Tym samym podlegają one na podstawie art. 41 ust. 2 w związku z poz. 106 zał. nr 3 do ustawy o podatku od towarów i usług, opodatkowaniu według stawki podatku w wysokości 7%.

Interpretacja dotyczy zdarzenia przyszłego przedstawionego przez Wnioskodawcę i stanu prawnego obowiązującego w dniu wydania interpretacji.

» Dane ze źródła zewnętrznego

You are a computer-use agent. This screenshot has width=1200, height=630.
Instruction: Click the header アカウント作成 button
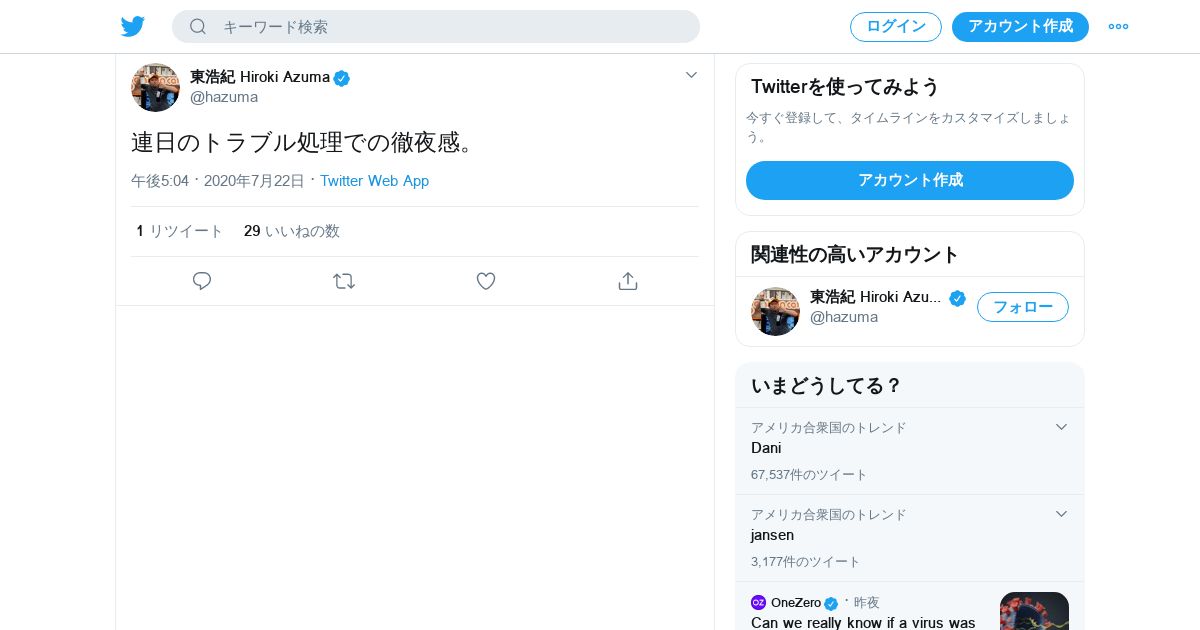coord(1020,26)
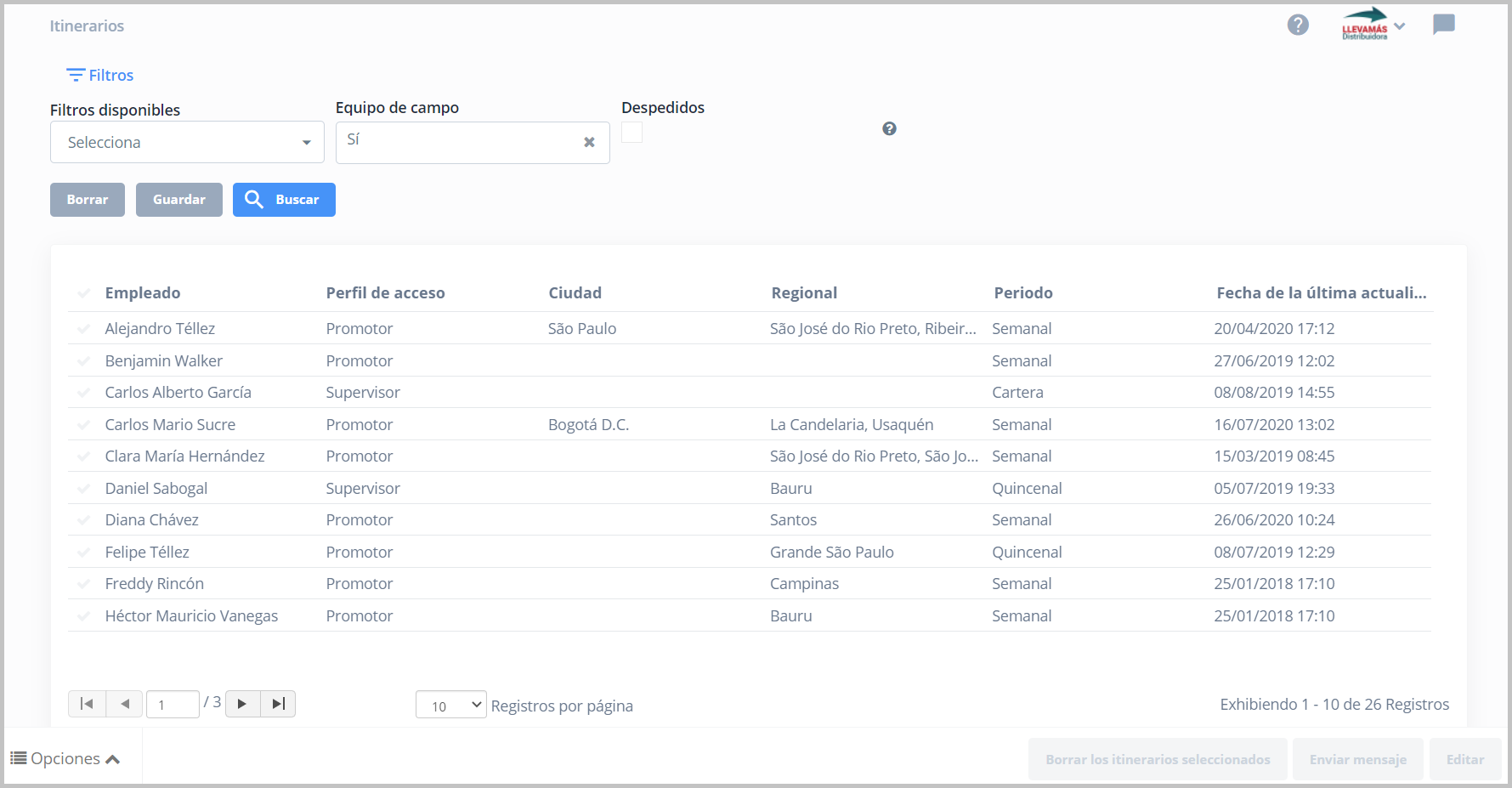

Stronie przysługuje prawo do wniesienia skargi na niniejszą interpretację przepisów prawa podatkowego z powodu jej niezgodności z prawem. Skargę wnosi się do Wojewódzkiego Sądu Administracyjnego w Warszawie, ul. Jasna 2/4, 00-013 Warszawa po uprzednim wezwaniu na piśmie organu, który wydał interpretację w terminie 14 dni od dnia, w którym skarżący dowiedział się lub mógł się dowiedzieć o jej wydaniu – do usunięcia naruszenia prawa (art. 52 § 3 ustawy z dnia 30 sierpnia 2002 r. Prawo o postępowaniu przed sądami administracyjnymi – Dz. U. Nr 153, poz. 1270 ze zm.). Skargę do WSA wnosi się (w dwóch egzemplarzach – art. 47 ww. ustawy) w terminie trzydziestu dni od dnia doręczenia odpowiedzi organu na wezwanie do usunięcia naruszenia prawa, a jeżeli organ nie udzielił odpowiedzi na wezwanie, w terminie sześćdziesięciu dni od dnia wniesienia tego wezwania (art. 53 § 2 ww. ustawy).

Skargę wnosi się za pośrednictwem organu, którego działanie lub bezczynność są przedmiotem skargi (art. 54 § 1 ww. ustawy) na adres: Izba Skarbowa w Warszawie Biuro Krajowej Informacji Podatkowej w Płocku, ul. 1 Maja 10, 09-402 Płock.